**WHAT THIS TASK INVOLVES**: Return all of the lines below exactly as they are.

++++++++

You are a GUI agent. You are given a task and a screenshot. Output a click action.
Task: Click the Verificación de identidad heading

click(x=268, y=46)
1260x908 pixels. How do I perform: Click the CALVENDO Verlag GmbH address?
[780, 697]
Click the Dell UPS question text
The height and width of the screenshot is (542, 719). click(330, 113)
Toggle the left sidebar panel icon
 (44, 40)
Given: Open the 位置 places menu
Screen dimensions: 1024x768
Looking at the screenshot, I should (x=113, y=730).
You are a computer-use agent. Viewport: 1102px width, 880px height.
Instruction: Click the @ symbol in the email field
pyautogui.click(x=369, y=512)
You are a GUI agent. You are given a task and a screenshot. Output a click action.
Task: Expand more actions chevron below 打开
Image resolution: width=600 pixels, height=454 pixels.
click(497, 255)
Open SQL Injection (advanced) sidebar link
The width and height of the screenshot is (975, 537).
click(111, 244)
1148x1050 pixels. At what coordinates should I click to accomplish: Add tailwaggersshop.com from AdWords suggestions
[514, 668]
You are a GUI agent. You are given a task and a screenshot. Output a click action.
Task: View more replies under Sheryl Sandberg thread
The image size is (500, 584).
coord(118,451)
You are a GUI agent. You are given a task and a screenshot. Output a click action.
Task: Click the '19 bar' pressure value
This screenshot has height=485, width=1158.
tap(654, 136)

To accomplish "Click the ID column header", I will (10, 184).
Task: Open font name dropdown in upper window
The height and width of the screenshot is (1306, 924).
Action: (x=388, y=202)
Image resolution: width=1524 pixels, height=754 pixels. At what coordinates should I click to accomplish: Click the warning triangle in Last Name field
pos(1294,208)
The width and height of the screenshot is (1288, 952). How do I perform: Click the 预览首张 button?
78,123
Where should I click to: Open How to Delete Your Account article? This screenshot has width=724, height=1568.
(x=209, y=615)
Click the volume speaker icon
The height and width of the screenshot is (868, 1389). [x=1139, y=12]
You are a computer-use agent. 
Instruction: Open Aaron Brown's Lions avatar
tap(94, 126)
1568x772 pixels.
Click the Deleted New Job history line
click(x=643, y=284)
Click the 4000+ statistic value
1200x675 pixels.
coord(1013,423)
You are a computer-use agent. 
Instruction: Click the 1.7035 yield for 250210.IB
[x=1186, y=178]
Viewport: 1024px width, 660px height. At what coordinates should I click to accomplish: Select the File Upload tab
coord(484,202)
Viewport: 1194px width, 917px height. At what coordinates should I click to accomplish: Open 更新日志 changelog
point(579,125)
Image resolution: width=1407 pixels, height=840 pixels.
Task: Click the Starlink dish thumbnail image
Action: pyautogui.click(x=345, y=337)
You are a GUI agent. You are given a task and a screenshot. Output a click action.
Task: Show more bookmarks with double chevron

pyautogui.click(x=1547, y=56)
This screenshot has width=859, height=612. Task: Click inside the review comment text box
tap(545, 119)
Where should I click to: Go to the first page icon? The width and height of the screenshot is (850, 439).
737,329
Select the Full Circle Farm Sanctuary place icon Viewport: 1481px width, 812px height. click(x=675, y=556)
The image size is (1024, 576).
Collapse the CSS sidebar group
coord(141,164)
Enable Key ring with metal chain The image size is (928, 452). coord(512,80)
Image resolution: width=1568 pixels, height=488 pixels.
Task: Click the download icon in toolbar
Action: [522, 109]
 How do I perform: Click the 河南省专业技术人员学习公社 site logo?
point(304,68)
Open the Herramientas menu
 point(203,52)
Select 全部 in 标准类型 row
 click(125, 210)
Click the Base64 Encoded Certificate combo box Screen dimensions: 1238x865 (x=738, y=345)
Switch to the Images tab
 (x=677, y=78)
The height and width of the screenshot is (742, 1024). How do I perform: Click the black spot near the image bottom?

++++++++

**ANSWER SPACE**:
You are a GUI agent. You are given a task and a screenshot. Output a click action.
Task: Click the Verificación de identidad heading

click(x=268, y=46)
1260x908 pixels. How do I perform: Click the CALVENDO Verlag GmbH address?
[780, 697]
Click the Dell UPS question text
The height and width of the screenshot is (542, 719). click(330, 113)
Toggle the left sidebar panel icon
 (44, 40)
Given: Open the 位置 places menu
Screen dimensions: 1024x768
Looking at the screenshot, I should (x=113, y=730).
You are a computer-use agent. Viewport: 1102px width, 880px height.
Instruction: Click the @ symbol in the email field
pyautogui.click(x=369, y=512)
You are a GUI agent. You are given a task and a screenshot. Output a click action.
Task: Expand more actions chevron below 打开
Image resolution: width=600 pixels, height=454 pixels.
click(497, 255)
Open SQL Injection (advanced) sidebar link
The width and height of the screenshot is (975, 537).
click(111, 244)
1148x1050 pixels. At what coordinates should I click to accomplish: Add tailwaggersshop.com from AdWords suggestions
[514, 668]
You are a GUI agent. You are given a task and a screenshot. Output a click action.
Task: View more replies under Sheryl Sandberg thread
The image size is (500, 584).
coord(118,451)
You are a GUI agent. You are given a task and a screenshot. Output a click action.
Task: Click the '19 bar' pressure value
This screenshot has height=485, width=1158.
tap(654, 136)

To accomplish "Click the ID column header", I will (10, 184).
Task: Open font name dropdown in upper window
The height and width of the screenshot is (1306, 924).
Action: (x=388, y=202)
Image resolution: width=1524 pixels, height=754 pixels. At what coordinates should I click to accomplish: Click the warning triangle in Last Name field
pos(1294,208)
The width and height of the screenshot is (1288, 952). How do I perform: Click the 预览首张 button?
78,123
Where should I click to: Open How to Delete Your Account article? This screenshot has width=724, height=1568.
(x=209, y=615)
Click the volume speaker icon
The height and width of the screenshot is (868, 1389). [x=1139, y=12]
You are a computer-use agent. 
Instruction: Open Aaron Brown's Lions avatar
tap(94, 126)
1568x772 pixels.
Click the Deleted New Job history line
click(x=643, y=284)
Click the 4000+ statistic value
1200x675 pixels.
coord(1013,423)
You are a computer-use agent. 
Instruction: Click the 1.7035 yield for 250210.IB
[x=1186, y=178]
Viewport: 1024px width, 660px height. At what coordinates should I click to accomplish: Select the File Upload tab
coord(484,202)
Viewport: 1194px width, 917px height. At what coordinates should I click to accomplish: Open 更新日志 changelog
point(579,125)
Image resolution: width=1407 pixels, height=840 pixels.
Task: Click the Starlink dish thumbnail image
Action: pyautogui.click(x=345, y=337)
You are a GUI agent. You are given a task and a screenshot. Output a click action.
Task: Show more bookmarks with double chevron

pyautogui.click(x=1547, y=56)
This screenshot has width=859, height=612. Task: Click inside the review comment text box
tap(545, 119)
Where should I click to: Go to the first page icon? The width and height of the screenshot is (850, 439).
737,329
Select the Full Circle Farm Sanctuary place icon Viewport: 1481px width, 812px height. click(x=675, y=556)
The image size is (1024, 576).
Collapse the CSS sidebar group
coord(141,164)
Enable Key ring with metal chain The image size is (928, 452). coord(512,80)
Image resolution: width=1568 pixels, height=488 pixels.
Task: Click the download icon in toolbar
Action: [522, 109]
 How do I perform: Click the 河南省专业技术人员学习公社 site logo?
point(304,68)
Open the Herramientas menu
 point(203,52)
Select 全部 in 标准类型 row
 click(125, 210)
Click the Base64 Encoded Certificate combo box Screen dimensions: 1238x865 (x=738, y=345)
Switch to the Images tab
 (x=677, y=78)
The height and width of the screenshot is (742, 1024). How do I perform: Click the black spot near the image bottom?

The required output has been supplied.